Death and the Expat
After four years, this settling down thing still chafes. As one fellow expat says “it’s like being squeezed into a box that’s too small” and she is talking about returning to her own community after several years abroad.
I think I wasn’t wired for settling down.
Even changing the furniture around, which I start doing after a couple years in one place, doesn’t really satisfy that urge for new challenges, new ways of thinking, a need to be on your toes, to be observant of all around you because nothing is the same as where you came from.
But one thing about settling down is a huge challenge – death.
When you are living in Expat World, death barely touches you. For one thing, you’re in a working environment, which implies you are young enough and healthy enough to be working. If someone dies, you fly back home and grieve the person, then fly back to where you are working and life goes on. That person isn’t missing from your daily life. You are distracted from grieving by the differences; there are not so many things around to remind you that the person is no longer there.
Being settled, it is an entirely different story. You get used to people, and then, often suddenly, that person is no longer around. You’re still going to all the places you used to see that person, but that person is not there, and never will be again. You think “I’ll just call so-and-so” and then you realize she’ll never answer your call again.
This is all new. Sure, expats move away, but there is always that chance you will run into them again – happens all the time in Expat World. You can call and make plans to meet up somewhere, you can gather for kids weddings. In settled-down world, death puts a big stop to that. It’s a screeching, endless dead-end.

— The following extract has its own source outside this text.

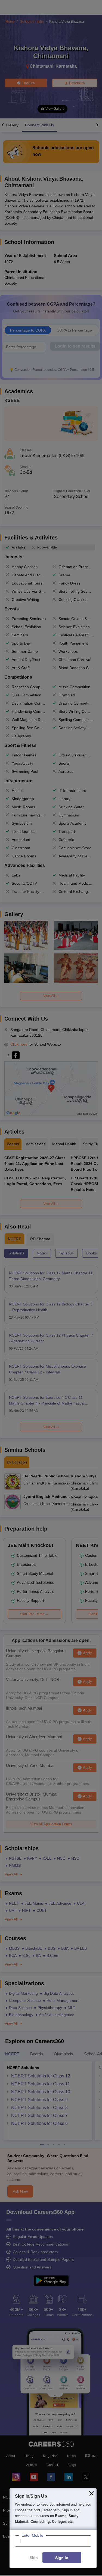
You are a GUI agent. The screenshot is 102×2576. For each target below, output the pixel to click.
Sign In (61, 2558)
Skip (34, 2558)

I lost a friend this week, a woman who has been kind to me since the day I walked into the church. She made me feel welcome and she made me feel loved, and like I belonged there. It wasn’t just me, she was kind and welcoming to everyone, and a lot of fun to be around. I hugged her the day before she died as we had a quick greeting in the Parish Hall. I adored her, and I admired her, and she leaves a big hole in my heart.
I don’t wish her alive again; she lost her husband just months ago, and I know in my heart that my grief is my own, that she is happy to be with her departed husband. But this death stuff is painful. It makes me want to run get on a plane and go somewhere else, to go away from this infinite feeling of loss. To my chagrin, I also think this is a piece of growing up that I ran away from for a long time, and am learning later in life than most people.
We are still grieving the loss of Pete. He is buried in the butterfly garden, so he is nearby. We second-guess ourselves all the time, going over our choices, regretting having caused him any pain and anguish as he lived his last week. I hear the tinkle of his little name tag and forget it can’t be Pete; my husband steps over where he would lie in the hallway, equidistant between our offices. This death stuff is hard.
So sorry, my friend. Yes, this is a lesson for you. The hardest thing is the holes left when friends/loved ones are no longer there but you still have to go and do in those same places. They are no longer in context. Like a physical injury, time heals. It is never quite the same but it still works. Trust in the Lord.
Yes. Trust. And oh, OUCH! Thank you for your good words; you always know what to say my friend.
Intlxpatr
Sorry to hear about the loss of your kind friend ,
It makes you wonder , why do the nice people seem to depart first .
Last year two of my nicests ex co workers ( middle aged indians ) passed away , in kuwait and they had to be sent back home ,after spending their youth years in kuwait and raising their families here ???
It’s tragic, Daggero, and it seems like such a waste. And yet . . . . as believers, you and I have to believe that they are in a better place. I know my grief is selfish; my friend lost her husband months ago and grieved him mightily. I know she is where she would rather be. I am embarrassed my grief is for myself, that I will miss her goodness here on earth.